Tell the clock there. Give me a calendar.
Who saw the sun today?
A book is brought

 
RATCLIFFE
Not I, my lord.
KING RICHARD
Then he disdains to shine, for by the book
He should have braved the east an hour ago.
A black day will it be to somebody.
Ratcliffe.
RATCLIFFE
My lord?
KING RICHARD The sun will not be seen today.
The sky doth frown and lour upon our army.
I would these dewy tears were from the ground.
Not shine today—why, what is that to me
More than to Richmond? For the selfsame heaven
That frowns on me looks sadly upon him.
Enter the Duke of Norfolk
 
NORFOLK
Arm, arm, my lord! The foe vaunts in the field.
KING RICHARD
Come, bustle, bustle! Caparison my horse.

Richard arms

 
Exit one
Call up Lord Stanley, bid him bring his power.
I will lead forth my soldiers to the plain,
And thus my battle shall be orderèd.
My forward shall be drawn out all in length,
Consisting equally of horse add foot,
Our archers placèd strongly in the midst.
John Duke of Norfolk, Thomas Earl of Surrey,
Shall have the leading of this multitude.
They thus directed, we ourself will follow
In the main battle, whose puissance on both sides
Shall be well wingèd with our chiefest horse.
This, and Saint George to boot! What think’st thou, Norfolk?
NORFOLK
A good direction, warlike sovereign.
He showeth him a paper
This paper found I on my tent this morning.
(
He reads
)
‘Jackie of Norfolk be not too bold,
For Dickon thy master is bought and sold.’
 
KING RICHARD
A thing devisèd by the enemy.—
Go, gentlemen, each man unto his charge.
Let not our babbling dreams affright our souls.

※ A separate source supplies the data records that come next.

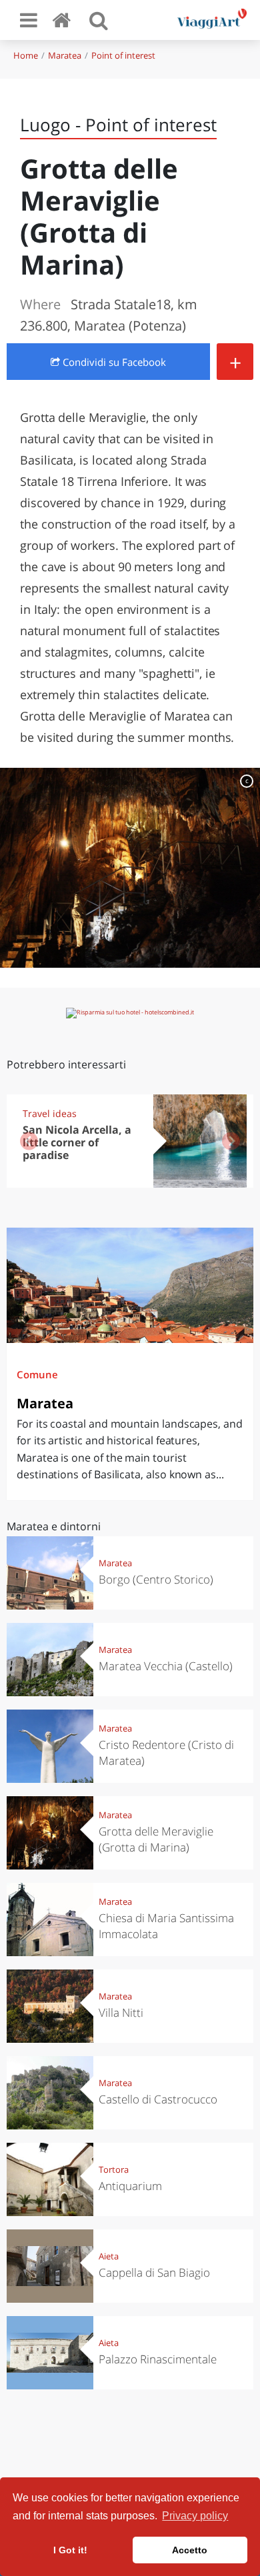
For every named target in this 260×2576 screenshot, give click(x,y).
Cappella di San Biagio (154, 2272)
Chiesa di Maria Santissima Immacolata (166, 1925)
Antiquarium (130, 2185)
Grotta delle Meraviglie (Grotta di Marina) (156, 1839)
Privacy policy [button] (195, 2515)
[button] (231, 1141)
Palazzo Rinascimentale (158, 2359)
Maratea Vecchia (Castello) (166, 1666)
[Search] (99, 20)
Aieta (109, 2256)
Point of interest (123, 55)
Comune (37, 1374)
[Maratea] (130, 1285)
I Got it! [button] (70, 2550)
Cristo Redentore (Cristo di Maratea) (166, 1752)
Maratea (64, 55)
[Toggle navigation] (28, 20)
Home (25, 55)
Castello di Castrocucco (158, 2099)
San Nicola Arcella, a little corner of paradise (77, 1142)
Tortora (114, 2169)
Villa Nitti (121, 2012)
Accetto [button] (189, 2550)
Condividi (113, 362)
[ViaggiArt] (64, 19)
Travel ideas (50, 1113)
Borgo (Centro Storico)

Conscience is but a word that cowards use,
Devised at first to keep the strong in awe.
Our strong arms be our conscience; swords, our law.

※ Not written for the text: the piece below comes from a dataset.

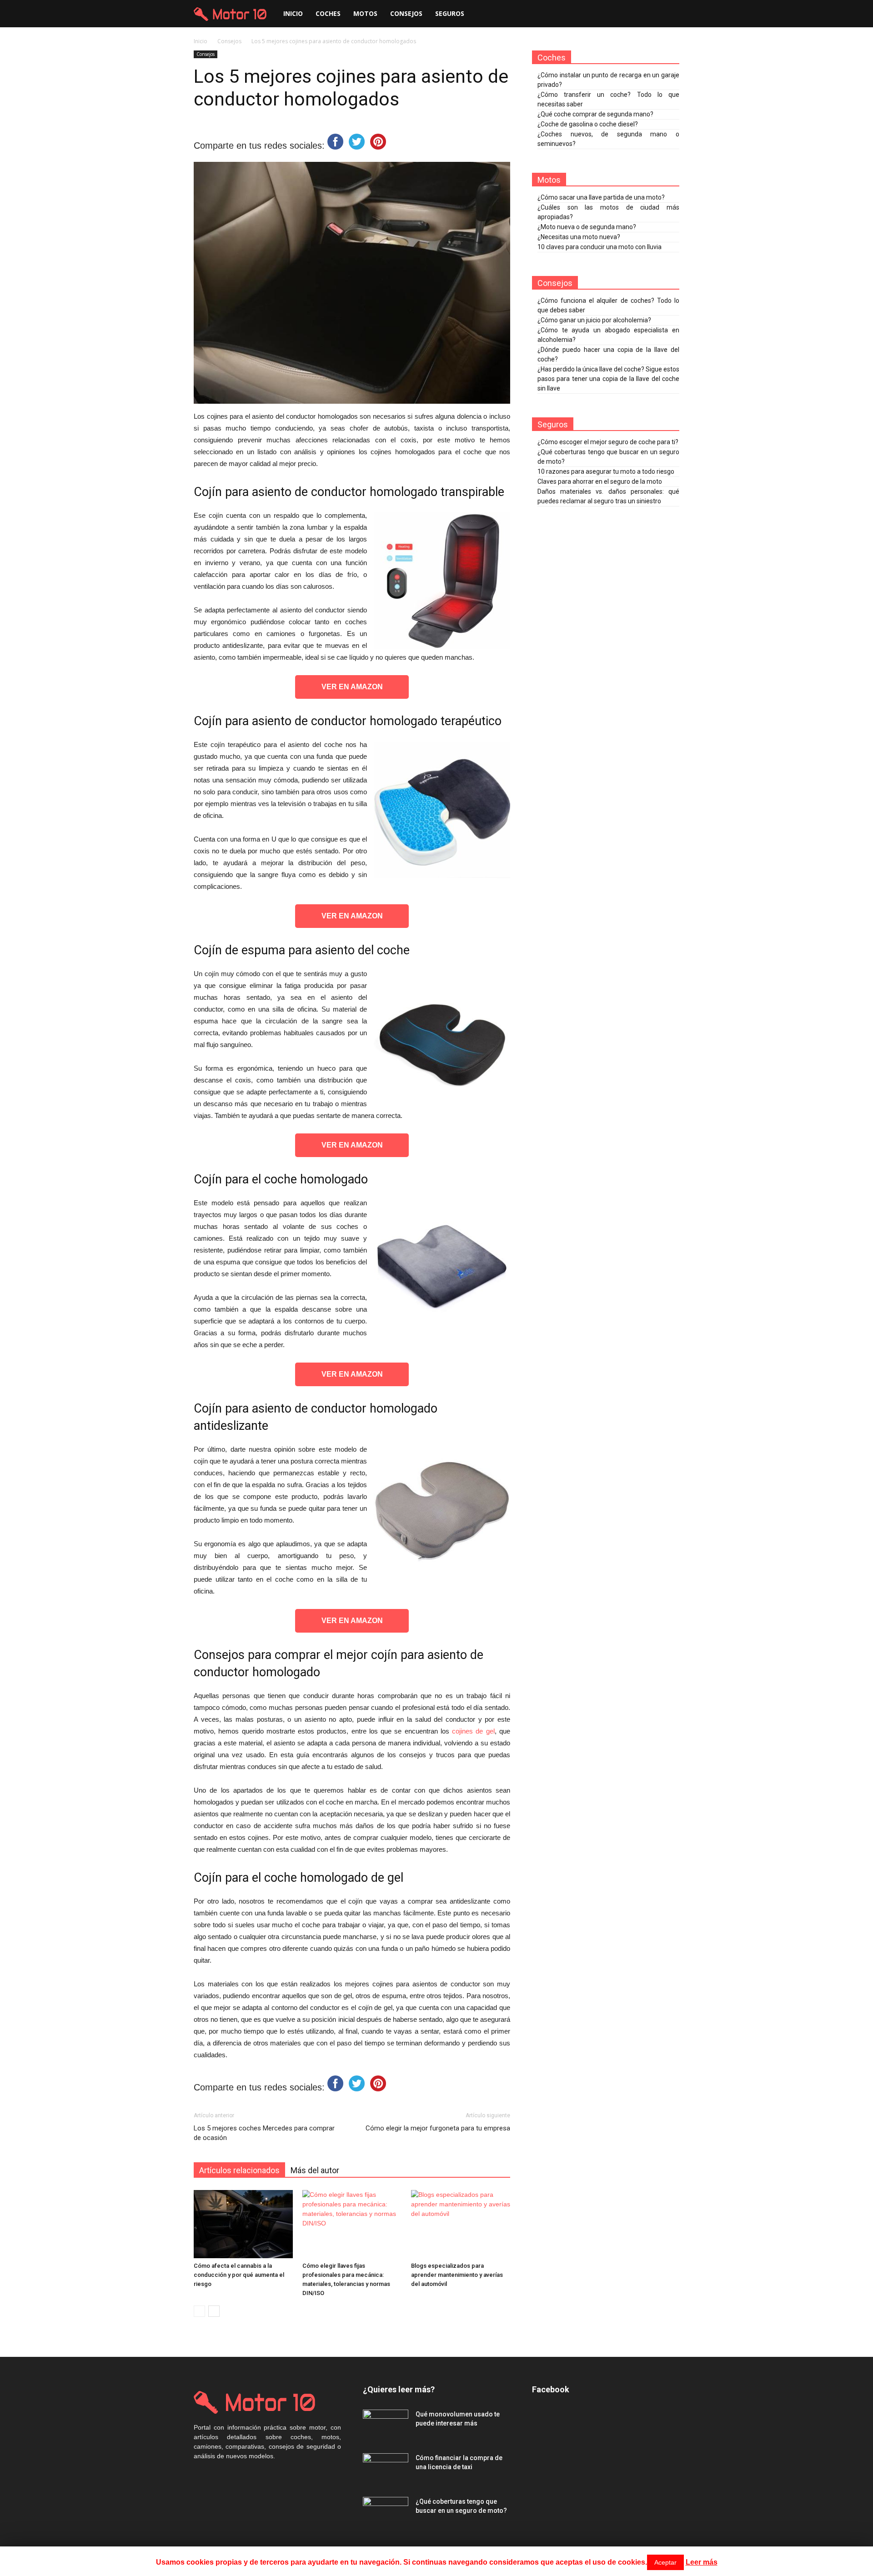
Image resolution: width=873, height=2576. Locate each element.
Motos (365, 13)
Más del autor (315, 2170)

March on, join bravely! Let us to’t, pell mell—
If not to heaven, then hand in hand to hell.
His oration to his army
What shall I say, more than I have inferred?

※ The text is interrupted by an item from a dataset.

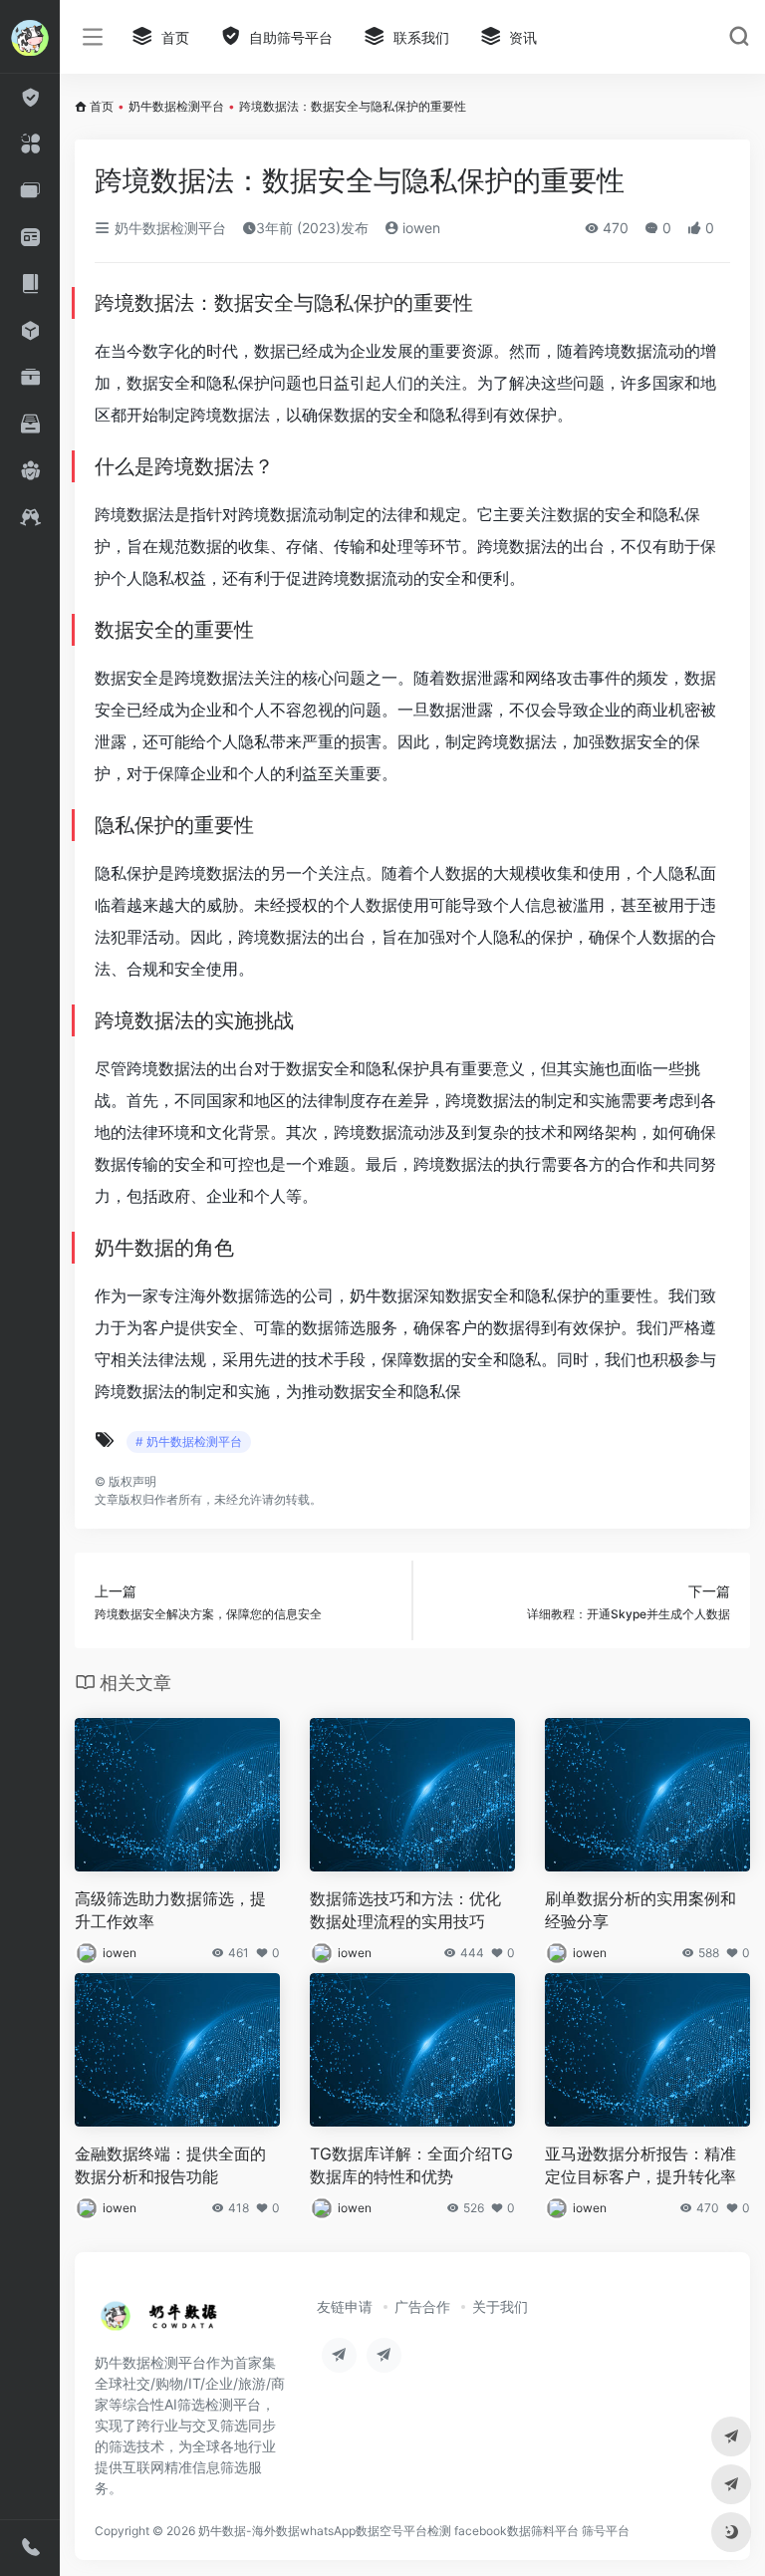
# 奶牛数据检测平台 (188, 1441)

Remember whom you are to cope withal:
A sort of vagabonds, rascals and runaways,
A scum of Bretons and base lackey peasants,
Whom their o‘ercloyèd country vomits forth
To desperate ventures and assured destruction.
You sleeping safe, they bring to you unrest;
You having lands and blessed with beauteous wives,
They would distrain the one, distain the other.
And who doth lead them, but a paltry fellow?
Long kept in Bretagne at our mother’s cost;
A milksop; one that never in his life
Felt so much cold as over shoes in snow.
Let’s whip these stragglers o’er the seas again,
Lash hence these overweening rags of France,
These famished beggars, weary of their lives,
Who—but for dreaming on this fond exploit—
For want of means, poor rats, had hanged themselves.
If we be conquered, let men conquer us,
And not these bastard Bretons, whom our fathers
Have in their own land beaten, bobbed, and thumped,
And in record left them the heirs of shame.
Shall these enjoy our lands? Lie with our wives?
Ravish our daughters?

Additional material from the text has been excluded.